The government also continued to borrow even as T-bill rates went sideways on Monday due to domestic creditors still preferring shorter tenors amid jitters wrought by elevated inflation and Vladimir Putin’s war on Ukraine.

The Bureau of the Treasury (BTr) raised P15 billion from short-dated IOUs, with all P5 billion each in the benchmark 91-, 182-, and 364-day securities snapped up.

The average rate of the three-month treasury bill declined to 1.14 percent from 1.223 percent last week.
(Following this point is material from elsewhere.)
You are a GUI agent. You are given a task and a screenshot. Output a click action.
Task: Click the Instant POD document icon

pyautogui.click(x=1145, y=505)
Six-month debt paper was awarded at 1.558 percent, down from 1.568 percent previously.

On the other hand, one-year T-bills fetched an average annual rate of 1.901 percent, up from 1.877 percent during last week’s auction.
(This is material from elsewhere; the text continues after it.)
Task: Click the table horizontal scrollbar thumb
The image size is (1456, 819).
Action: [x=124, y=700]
National Treasurer Rosalia de Leon last week said government securities eligible dealers (GSEDs) preferred to park their money in shorter BTr borrowings amid expectations that the US Federal Reserve will aggressively hike interest rates this year, which, in turn, would pull investors back to developed markets.

Across the three tenors, GSEDs’ bids totaled P37.6 billion, making the auction 2.5 times oversubscribed.

Also on Monday, the BTr, the Bureau of Customs (BOC), and the state-run Landbank of the Philippines (Landbank) announced that they will again auction off on Wednesday (April 27) five seized smuggled luxury vehicles which they already failed to sell twice.

The five used cars included a 2008 Ferrari Scuderia 430, which now has a minimum floor price of P11.6 million or more than half lower than the previous P23.2-million floor and also a 2001 Porsche Boxster, which the BTr, the BOC and Landbank will sell for at least P898,981.08, down from P1.79 million previously.

Three smuggled Mercedes Benz cars will also be sold at lower prices — a 2011 E220 with floor price of P870,054.96, down from P1.5 million previously; a 2001 SLK55 at P772,554.92, down from P1.3 million; and a 2001 SLK350 at P727,720.85, down from P1.2 million.

The government in the first two failed auctions eyed to raise P29 million; this time, the five cars were priced at a combined nearly P14.9 billion.

After the previous auctions held in December last year and then January of this year failed to attract any bidders, comments on social media said the cars may have been overpriced.

But BOC spokesperson and Assistant Commissioner Vincent Philip Maronilla had told the Inquirer that the previous pricing was “reasonable and consistent in protecting the interest of the government.”

These cars are currently in the safekeeping of the Manila International Container Port (MICP), district collector Romeo Allan Rosales said in a notice.

The neighboring Port of Manila (POM) also on Wednesday will auction off a brand-new Mercedes Benz G500, in a bid to generate at least P4.7 million.

While the government had changed its tack against vehicle smuggling and attempted to auction off hot cars in a bid to raise additional revenues amid the prolonged COVID-19 pandemic, Finance Secretary Carlos Dominguez III last January said that “destruction is an option” — as was done in the past to supposedly show seriousness in its anti-smuggling drive — if these vehicles can’t be sold.